-------- Study material --------

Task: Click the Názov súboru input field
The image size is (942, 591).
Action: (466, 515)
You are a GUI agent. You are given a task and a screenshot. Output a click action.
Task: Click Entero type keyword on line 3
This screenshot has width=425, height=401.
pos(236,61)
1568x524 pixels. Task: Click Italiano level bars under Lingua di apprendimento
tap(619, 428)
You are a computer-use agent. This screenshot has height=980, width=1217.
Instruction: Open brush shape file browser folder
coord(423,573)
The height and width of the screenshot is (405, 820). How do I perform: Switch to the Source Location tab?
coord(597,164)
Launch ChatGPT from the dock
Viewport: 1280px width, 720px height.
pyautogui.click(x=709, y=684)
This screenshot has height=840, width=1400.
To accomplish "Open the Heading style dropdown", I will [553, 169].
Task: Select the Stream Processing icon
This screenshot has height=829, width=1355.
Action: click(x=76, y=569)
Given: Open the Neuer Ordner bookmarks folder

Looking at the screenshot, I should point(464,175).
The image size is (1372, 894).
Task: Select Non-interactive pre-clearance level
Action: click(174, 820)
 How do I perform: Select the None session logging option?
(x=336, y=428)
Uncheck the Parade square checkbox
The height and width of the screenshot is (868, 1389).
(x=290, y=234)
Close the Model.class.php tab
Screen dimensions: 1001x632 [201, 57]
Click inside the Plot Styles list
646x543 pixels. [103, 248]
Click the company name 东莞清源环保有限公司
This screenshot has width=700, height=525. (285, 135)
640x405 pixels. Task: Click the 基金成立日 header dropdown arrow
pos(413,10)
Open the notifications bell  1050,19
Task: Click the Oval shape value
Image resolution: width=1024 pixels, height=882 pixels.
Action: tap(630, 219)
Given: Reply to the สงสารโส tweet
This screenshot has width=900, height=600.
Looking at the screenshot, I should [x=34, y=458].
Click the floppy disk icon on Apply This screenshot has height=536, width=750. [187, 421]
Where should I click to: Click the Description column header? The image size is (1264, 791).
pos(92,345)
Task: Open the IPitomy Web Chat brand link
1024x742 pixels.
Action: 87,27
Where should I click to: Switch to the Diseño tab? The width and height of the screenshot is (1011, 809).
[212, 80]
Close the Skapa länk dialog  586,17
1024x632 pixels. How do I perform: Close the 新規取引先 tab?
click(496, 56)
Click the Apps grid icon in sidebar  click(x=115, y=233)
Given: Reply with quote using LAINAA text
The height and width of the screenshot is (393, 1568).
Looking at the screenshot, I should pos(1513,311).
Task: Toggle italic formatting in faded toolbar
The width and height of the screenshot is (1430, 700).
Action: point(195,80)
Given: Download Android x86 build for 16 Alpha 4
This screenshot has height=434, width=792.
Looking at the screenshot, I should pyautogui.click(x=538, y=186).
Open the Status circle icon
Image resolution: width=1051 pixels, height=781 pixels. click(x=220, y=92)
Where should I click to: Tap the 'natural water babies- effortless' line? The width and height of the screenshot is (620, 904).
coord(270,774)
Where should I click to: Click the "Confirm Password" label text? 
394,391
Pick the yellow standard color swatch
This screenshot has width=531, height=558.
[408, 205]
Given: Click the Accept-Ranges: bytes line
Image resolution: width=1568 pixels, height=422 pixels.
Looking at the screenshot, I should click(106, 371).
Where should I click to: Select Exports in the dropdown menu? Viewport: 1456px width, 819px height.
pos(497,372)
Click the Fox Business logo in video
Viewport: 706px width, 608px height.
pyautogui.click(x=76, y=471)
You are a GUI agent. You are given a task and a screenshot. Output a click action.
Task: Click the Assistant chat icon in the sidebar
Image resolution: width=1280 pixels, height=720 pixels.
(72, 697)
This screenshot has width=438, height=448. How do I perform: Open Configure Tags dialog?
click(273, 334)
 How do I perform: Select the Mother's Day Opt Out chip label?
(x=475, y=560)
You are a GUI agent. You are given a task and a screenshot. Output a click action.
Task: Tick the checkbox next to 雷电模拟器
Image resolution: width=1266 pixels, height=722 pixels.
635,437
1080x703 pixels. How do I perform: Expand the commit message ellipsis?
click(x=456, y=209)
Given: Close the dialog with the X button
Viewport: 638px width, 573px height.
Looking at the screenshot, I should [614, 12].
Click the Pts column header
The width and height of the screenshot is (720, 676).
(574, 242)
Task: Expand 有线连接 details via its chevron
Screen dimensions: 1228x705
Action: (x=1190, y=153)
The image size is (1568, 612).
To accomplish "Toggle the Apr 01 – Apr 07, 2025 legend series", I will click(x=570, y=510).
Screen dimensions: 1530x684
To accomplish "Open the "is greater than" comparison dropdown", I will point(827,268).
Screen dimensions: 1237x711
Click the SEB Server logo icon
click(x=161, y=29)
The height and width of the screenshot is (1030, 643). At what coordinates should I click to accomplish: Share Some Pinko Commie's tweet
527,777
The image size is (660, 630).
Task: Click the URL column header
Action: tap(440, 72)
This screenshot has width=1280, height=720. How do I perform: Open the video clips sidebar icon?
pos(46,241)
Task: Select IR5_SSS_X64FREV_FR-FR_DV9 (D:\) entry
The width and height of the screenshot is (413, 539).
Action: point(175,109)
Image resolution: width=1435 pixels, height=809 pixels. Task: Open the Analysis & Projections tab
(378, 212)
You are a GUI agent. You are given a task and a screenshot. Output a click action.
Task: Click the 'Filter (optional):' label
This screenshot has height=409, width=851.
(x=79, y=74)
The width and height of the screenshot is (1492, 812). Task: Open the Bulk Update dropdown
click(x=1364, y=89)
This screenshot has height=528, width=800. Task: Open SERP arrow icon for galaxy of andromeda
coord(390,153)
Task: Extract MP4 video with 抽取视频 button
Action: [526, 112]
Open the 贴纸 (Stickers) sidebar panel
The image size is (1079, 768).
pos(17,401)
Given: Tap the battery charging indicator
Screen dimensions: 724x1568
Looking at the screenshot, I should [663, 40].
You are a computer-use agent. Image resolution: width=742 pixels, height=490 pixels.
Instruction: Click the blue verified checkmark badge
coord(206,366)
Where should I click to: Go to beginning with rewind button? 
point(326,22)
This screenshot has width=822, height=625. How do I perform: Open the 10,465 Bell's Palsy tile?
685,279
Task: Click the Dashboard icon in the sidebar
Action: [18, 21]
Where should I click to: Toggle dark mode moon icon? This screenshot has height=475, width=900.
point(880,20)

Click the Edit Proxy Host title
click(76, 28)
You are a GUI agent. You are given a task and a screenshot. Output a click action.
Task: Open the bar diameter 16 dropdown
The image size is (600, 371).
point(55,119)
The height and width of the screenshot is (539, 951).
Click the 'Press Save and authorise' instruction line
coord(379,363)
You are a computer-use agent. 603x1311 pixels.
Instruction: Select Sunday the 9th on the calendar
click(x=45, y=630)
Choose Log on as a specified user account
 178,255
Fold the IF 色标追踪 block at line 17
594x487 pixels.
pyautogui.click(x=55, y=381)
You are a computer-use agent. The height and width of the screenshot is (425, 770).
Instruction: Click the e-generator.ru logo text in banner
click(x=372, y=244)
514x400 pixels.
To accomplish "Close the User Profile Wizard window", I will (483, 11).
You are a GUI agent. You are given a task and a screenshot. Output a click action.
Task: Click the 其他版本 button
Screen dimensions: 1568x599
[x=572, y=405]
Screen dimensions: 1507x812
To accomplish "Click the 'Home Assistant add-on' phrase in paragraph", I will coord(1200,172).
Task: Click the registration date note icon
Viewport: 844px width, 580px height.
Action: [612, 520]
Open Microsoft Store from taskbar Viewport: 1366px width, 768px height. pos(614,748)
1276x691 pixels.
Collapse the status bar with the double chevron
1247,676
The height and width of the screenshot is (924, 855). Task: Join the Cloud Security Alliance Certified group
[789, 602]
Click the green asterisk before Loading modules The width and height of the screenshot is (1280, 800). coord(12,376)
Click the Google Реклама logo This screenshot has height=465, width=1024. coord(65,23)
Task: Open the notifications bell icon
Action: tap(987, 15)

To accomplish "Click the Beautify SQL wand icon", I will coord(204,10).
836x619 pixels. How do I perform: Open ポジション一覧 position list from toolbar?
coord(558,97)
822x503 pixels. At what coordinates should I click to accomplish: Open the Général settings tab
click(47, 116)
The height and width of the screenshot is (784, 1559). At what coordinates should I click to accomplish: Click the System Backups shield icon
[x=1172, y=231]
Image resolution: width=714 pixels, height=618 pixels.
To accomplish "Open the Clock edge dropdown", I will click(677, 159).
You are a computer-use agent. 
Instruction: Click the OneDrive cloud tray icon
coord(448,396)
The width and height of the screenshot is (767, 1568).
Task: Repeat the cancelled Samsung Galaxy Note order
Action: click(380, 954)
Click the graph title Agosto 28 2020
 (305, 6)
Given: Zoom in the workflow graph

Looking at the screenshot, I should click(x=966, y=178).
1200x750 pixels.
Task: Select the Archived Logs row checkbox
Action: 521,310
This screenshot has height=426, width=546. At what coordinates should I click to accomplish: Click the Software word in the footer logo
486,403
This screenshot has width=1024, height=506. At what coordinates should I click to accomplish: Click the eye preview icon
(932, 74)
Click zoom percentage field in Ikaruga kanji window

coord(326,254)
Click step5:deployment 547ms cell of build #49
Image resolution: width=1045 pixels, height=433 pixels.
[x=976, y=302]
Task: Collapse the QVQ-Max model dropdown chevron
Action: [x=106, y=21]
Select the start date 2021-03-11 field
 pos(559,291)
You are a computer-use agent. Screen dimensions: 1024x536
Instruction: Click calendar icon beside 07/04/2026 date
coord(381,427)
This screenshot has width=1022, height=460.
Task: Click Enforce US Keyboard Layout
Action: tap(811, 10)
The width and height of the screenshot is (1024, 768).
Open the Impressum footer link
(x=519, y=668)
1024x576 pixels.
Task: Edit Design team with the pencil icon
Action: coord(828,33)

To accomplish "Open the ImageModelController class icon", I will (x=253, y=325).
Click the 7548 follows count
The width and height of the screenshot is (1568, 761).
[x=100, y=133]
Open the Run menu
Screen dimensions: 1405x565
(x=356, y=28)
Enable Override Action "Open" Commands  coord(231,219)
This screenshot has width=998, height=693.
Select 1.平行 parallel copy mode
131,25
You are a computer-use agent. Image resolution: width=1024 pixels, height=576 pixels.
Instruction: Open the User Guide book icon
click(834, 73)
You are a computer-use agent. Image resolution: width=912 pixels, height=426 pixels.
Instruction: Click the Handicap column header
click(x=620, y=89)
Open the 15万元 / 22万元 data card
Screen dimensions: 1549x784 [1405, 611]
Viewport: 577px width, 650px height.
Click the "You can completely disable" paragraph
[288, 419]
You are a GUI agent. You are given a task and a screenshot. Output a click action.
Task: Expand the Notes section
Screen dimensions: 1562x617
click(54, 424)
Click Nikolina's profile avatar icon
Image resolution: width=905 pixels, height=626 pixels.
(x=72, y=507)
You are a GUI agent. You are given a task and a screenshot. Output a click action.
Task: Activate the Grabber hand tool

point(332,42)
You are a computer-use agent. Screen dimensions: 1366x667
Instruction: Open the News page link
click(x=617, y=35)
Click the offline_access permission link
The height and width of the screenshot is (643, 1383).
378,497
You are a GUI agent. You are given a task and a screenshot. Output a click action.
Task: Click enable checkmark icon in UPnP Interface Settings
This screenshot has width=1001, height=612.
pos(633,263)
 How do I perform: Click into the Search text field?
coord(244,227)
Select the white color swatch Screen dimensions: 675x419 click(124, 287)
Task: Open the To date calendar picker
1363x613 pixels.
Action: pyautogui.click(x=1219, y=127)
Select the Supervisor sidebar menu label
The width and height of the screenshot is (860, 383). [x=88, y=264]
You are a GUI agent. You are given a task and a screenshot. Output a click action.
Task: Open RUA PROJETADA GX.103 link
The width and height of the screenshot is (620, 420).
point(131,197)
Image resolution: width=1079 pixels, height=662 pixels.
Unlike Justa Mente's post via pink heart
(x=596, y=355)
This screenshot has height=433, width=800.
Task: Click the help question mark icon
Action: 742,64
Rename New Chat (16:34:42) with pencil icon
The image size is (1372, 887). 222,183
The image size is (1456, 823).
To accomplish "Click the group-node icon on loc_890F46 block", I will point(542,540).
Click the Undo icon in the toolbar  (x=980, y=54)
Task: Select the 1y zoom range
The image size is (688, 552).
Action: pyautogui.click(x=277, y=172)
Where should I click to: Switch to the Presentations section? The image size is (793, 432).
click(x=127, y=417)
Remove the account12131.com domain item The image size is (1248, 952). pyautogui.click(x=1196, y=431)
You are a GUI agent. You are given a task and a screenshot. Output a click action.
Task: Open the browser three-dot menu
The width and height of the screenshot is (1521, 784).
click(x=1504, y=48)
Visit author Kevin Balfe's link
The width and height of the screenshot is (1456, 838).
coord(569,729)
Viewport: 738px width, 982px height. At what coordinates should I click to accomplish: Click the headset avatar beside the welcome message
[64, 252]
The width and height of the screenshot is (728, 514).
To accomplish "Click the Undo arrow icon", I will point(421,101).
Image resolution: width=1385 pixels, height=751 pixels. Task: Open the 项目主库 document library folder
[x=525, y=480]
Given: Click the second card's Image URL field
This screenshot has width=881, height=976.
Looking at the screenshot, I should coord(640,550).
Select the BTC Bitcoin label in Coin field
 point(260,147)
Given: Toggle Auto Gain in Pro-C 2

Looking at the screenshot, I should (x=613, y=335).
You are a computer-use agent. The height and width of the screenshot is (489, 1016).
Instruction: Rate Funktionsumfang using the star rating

--------

In how many lines of the material above does the word "build" appear? Reply with the number only.

2